Genau diese Annahme gerät jedoch ins Wanken. Der Wirtschaftswissenschaftler Toby Stuart argumentiert, dass KI sowohl einzelne Berufe als auch die Grundlage langfristiger Planung verändere. Wenn heute kaum abschätzbar ist, welche Tätigkeiten in fünf Jahren gefragt sein werden, werden grosse Entscheidungen automatisch riskanter.
Junge Menschen spüren den Wandel zuerst
Besonders stark trifft dieses Phänomen junge Menschen. Wer heute studiert oder eine Ausbildung beginnt, stellt sich Fragen, die vor wenigen Jahren noch kaum relevant waren: Wird mein Beruf noch existieren? Welche Fähigkeiten bleiben wertvoll? Lohnt sich Spezialisierung überhaupt?

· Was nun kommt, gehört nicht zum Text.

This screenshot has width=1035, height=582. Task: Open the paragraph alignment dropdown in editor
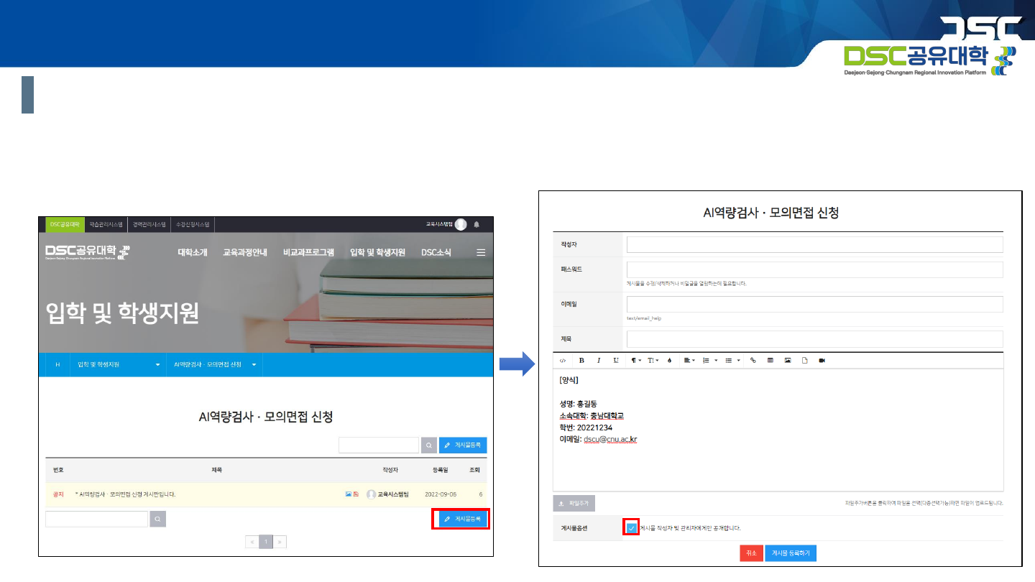688,361
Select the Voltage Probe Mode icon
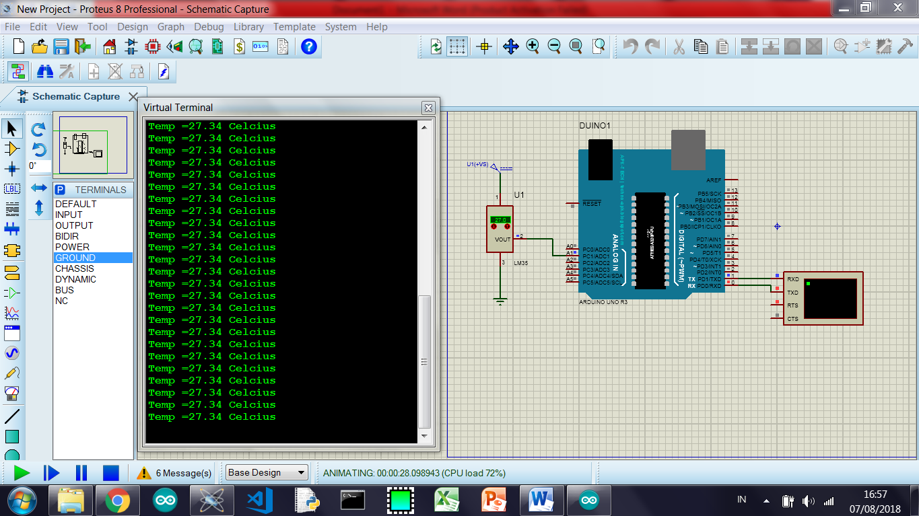Image resolution: width=919 pixels, height=516 pixels. click(12, 373)
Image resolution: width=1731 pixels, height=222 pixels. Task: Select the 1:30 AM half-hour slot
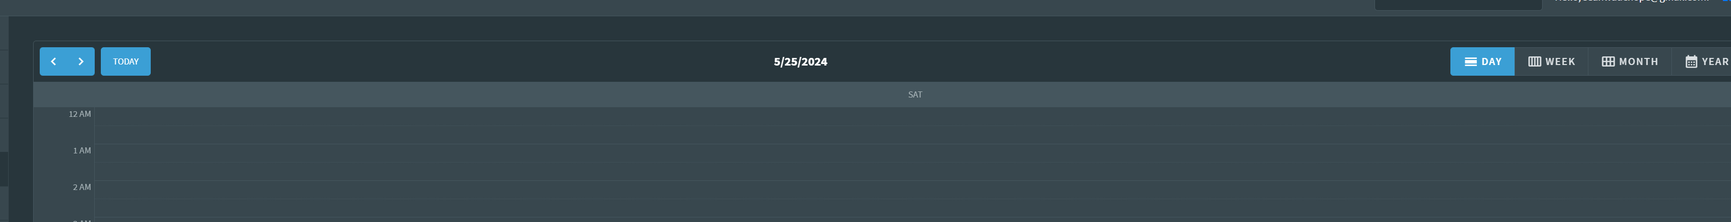coord(913,172)
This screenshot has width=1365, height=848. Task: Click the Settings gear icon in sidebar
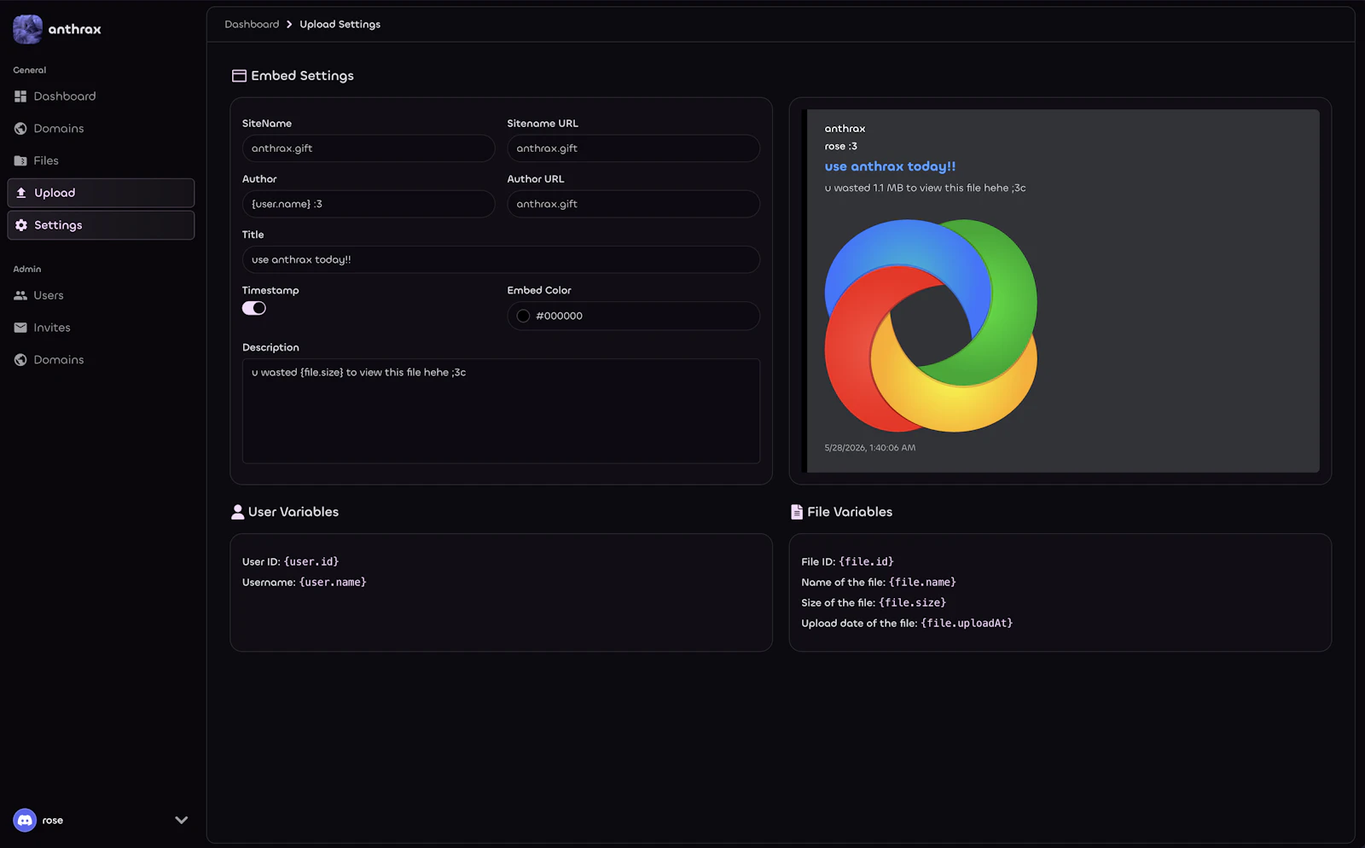pos(21,225)
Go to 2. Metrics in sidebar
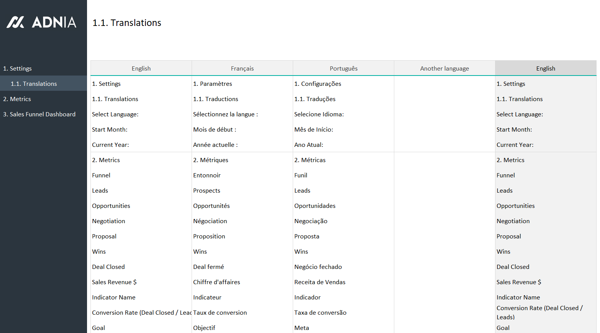The height and width of the screenshot is (333, 600). pyautogui.click(x=17, y=99)
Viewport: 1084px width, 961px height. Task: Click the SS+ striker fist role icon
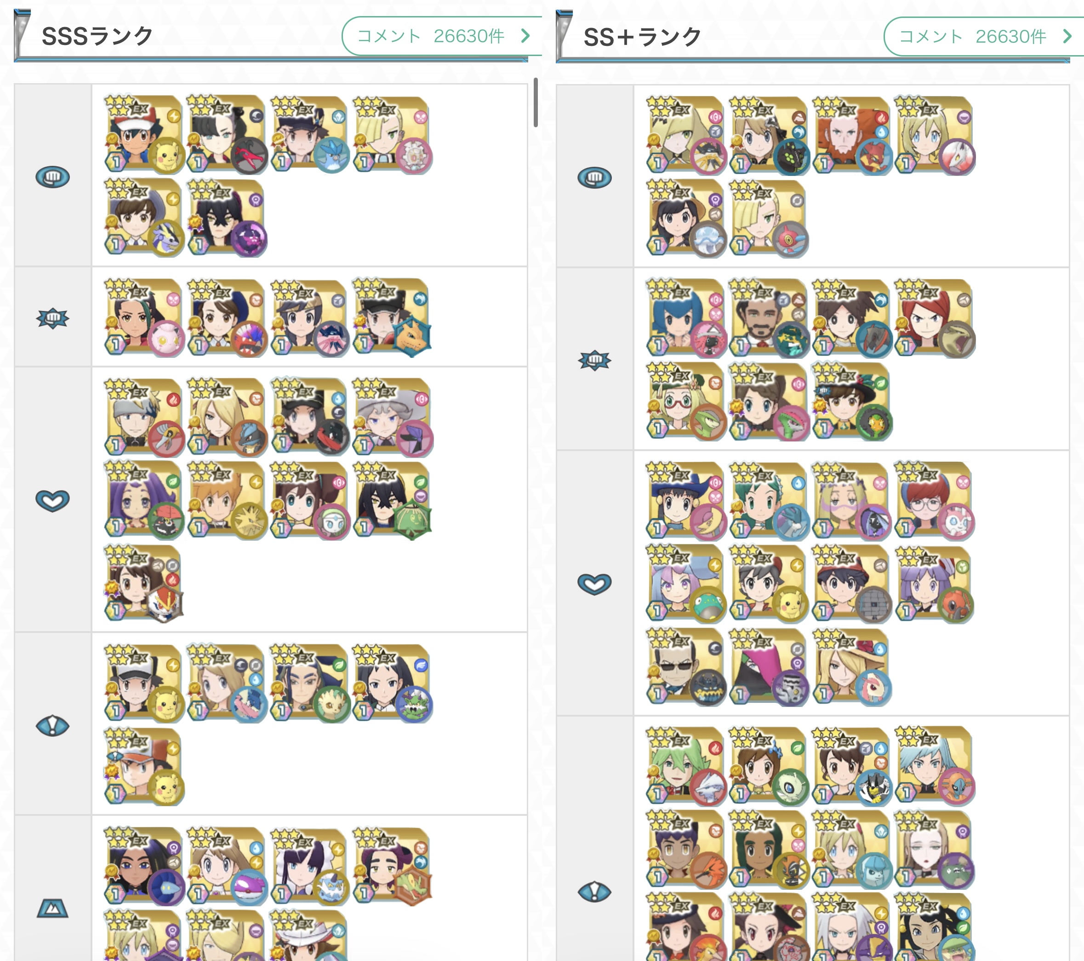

Denn KI schreibt Texte, analysiert Daten, programmiert Software und unterstützt zunehmend auch juristische, medizinische oder kreative Tätigkeiten. Viele Berufsbilder verändern sich schneller, als Hochschulen und Unternehmen reagieren können.
Auch erfahrene Arbeitstätige geraten unter Druck. Jahrzehntelang galt die Karriere als relativ linear: Erfahrung sammeln, Verantwortung übernehmen, aufsteigen. Heute wächst die Unsicherheit darüber, ob die Positionen, auf die man hinarbeitet, künftig teilweise automatisiert sein werden.
Die Schweiz im Spannungsfeld
Gerade für die Schweiz ist diese Entwicklung relevant. Der Arbeitsmarkt ist stark wissensbasiert – mit Branchen wie Finanzdienstleistungen, Beratung, Kommunikation oder Pharma. Genau dort entfaltet KI derzeit ihre grösste Wirkung.
Gleichzeitig ist die Schweiz traditionell auf Stabilität und langfristige Planung ausgerichtet: solide Ausbildung, planbare Karrierewege, langfristige Vorsorge. Der «AI Fog» trifft deshalb auf eine Gesellschaft, die stark von Verlässlichkeit lebt.
Was jetzt wichtig wird
Die Harvard Business Review empfiehlt deshalb einen Perspektivenwechsel: weniger starre Langfristplanung, mehr «Optionalität». Also die Fähigkeit, sich verschiedene Wege offen zu halten.
Konkret bedeutet das:
- Kontinuierlich lernen: Nicht nur Abschlüsse zählen, sondern die Bereitschaft, sich laufend neue Fähigkeiten anzueignen.
- Breiter denken: Fachwissen bleibt wichtig. Gleichzeitig gewinnen Fähigkeiten an Bedeutung, die KI nicht so leichtg ersetzen kann: kritisches Denken, Kommunikation, Kreativität und soziale Intelligenz.
- Flexiblere Karrierewege akzeptieren: Berufswechsel und Neuorientierungen werden normaler. Lebensläufe werden künftig weniger geradlinig verlaufen.
- Unsicherheit aushalten lernen: Die Fähigkeit, mit Veränderungen umzugehen, wird zur Schlüsselkompetenz.
Anpassungsfähigkeit wird zur neuen Sicherheit
Der «AI Fog» bedeutet nicht, dass die Zukunft düster sein wird. Er beschreibt vielmehr eine Übergangsphase, in der alte Gewissheiten verschwinden, bevor neue entstehen.
Die entscheidende Fähigkeit der kommenden Jahre wird deshalb nicht darin bestehen, die Zukunft exakt vorherzusagen. Sondern beweglich genug zu bleiben, um sich immer wieder auf neue Anforderungen einstellen zu können.